Наконец наступило Рождество, которое застало Лизу старой и седой, окруженной молодежью – живым и милым воспоминанием прошедших дней. Она вспомнила свое детство, когда этот праздник ей был так мил, и попросила детей свезти ее рано поутру в церковь. Дети исполнили ее желание, хотя и неохотно, так как боялись за ее здоровье: зима была суровая, а в эту декабрьскую ночь стоял трескучий мороз, и звезды ярко сияли на темном небе.

Весело зазвонили бубенчики; сани, перегоняя друг друга, неслись по дороге в церковь. Но вот засияли старые раскрашенные окна, и Лиза еще раз услышала звон своих милых колоколов. Эти звуки показались ей самыми прекрасными во всем свете, и из ее груди вырвался благодарный вздох, который в морозном воздухе понесся к небесам в виде облачка пара. Когда же она вошла в церковь, она обернулась к своим детям, пораженная и обрадованная:

– Я слышу пение псалмов, – сказала она.

Дети удивились и говорили:

– Что бы это могло значить, что мать вдруг услыхала псалмы, которых не слышала с десятилетнего возраста?

Однако, когда служба кончилась, и колокола снова зазвонили, они увидали, что старушка заснула со сложенными руками, заснула вечным сном и перешла в лучший мир.

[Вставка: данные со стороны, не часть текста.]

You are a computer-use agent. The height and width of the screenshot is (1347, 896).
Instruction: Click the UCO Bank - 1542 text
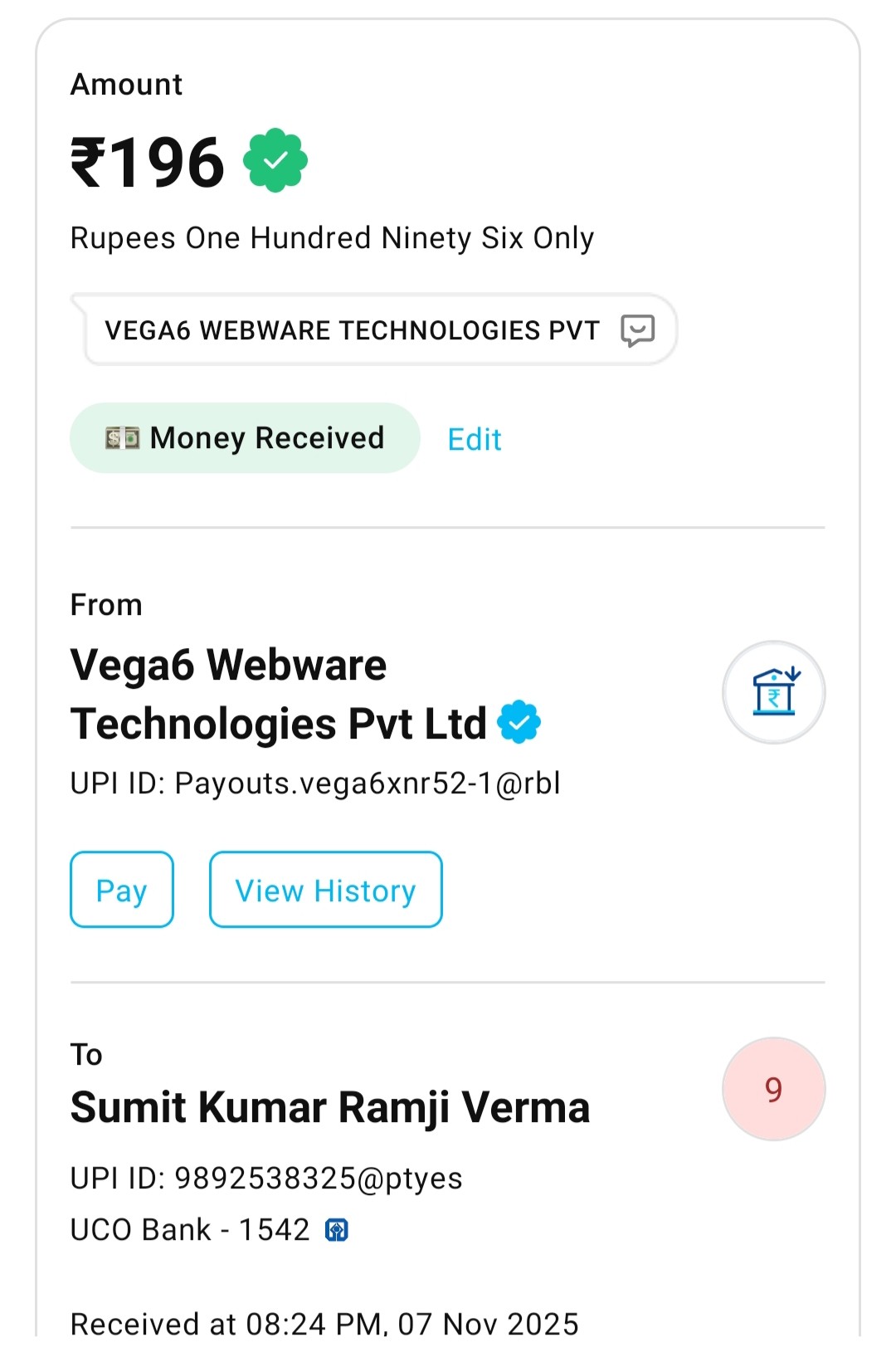(x=189, y=1230)
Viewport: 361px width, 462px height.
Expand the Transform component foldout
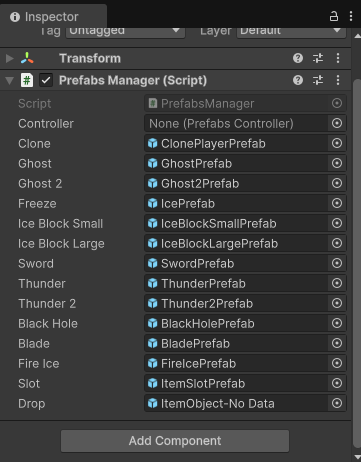click(x=10, y=58)
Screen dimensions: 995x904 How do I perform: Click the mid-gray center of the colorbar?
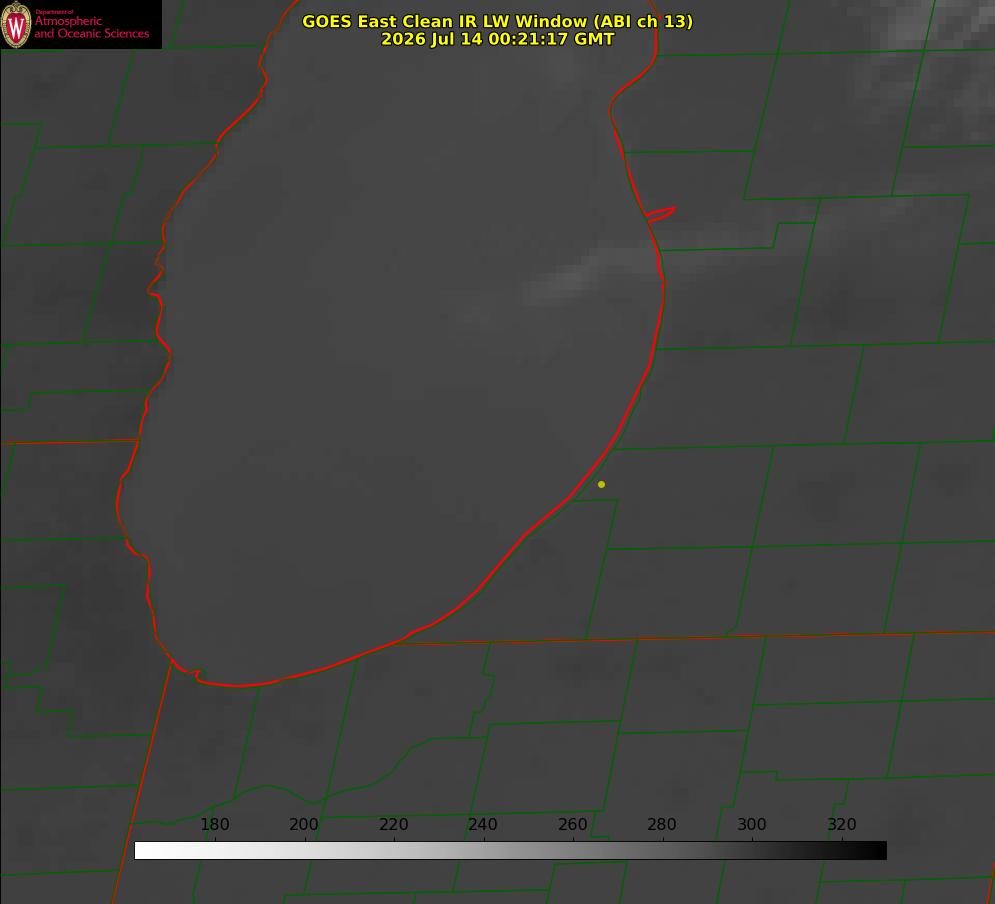[x=510, y=851]
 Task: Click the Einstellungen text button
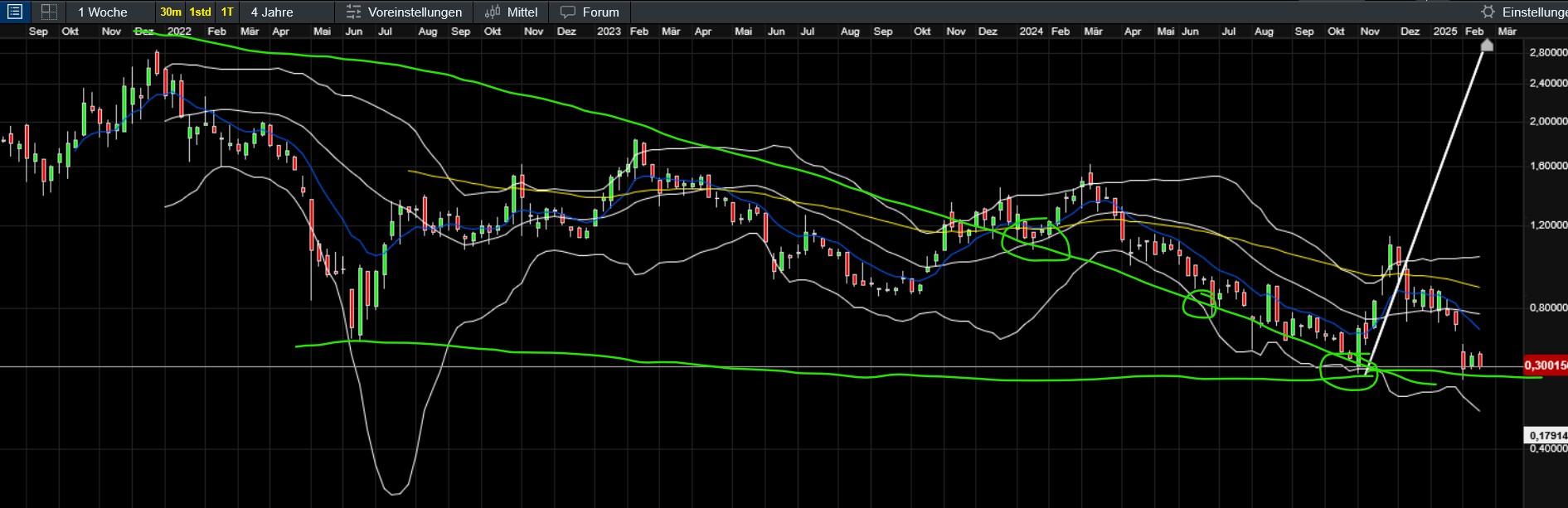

Тогда они сказали:

– Теперь мы знаем, почему мать услыхала псалмы. Когда заря вечности восходит над земным мраком, на добрых и благочестивых в последний час находит просветление, и они опять видят, чего до тех пор не видели, и слышат, чего давно не слышали. Ибо они уже наполовину перешли в бесконечную премудрость небесную.

И снова звонили колокола; они звонили за упокой ее души, за упокой души той, которая так любила их и так долго не слыхала ничего другого, кроме них. Они звонили так хорошо, и их серебристый звон несся в морозном воздухе, как благословение и молитва, и народ, собравшийся около церкви, набожно сложив руки, говорил:

 

– Теперь колокола звонят за упокой души сторожевой Лизы. Господи Боже, как прекрасен колокольный звон!


1Локоть равен приблизительно 3/4 арш.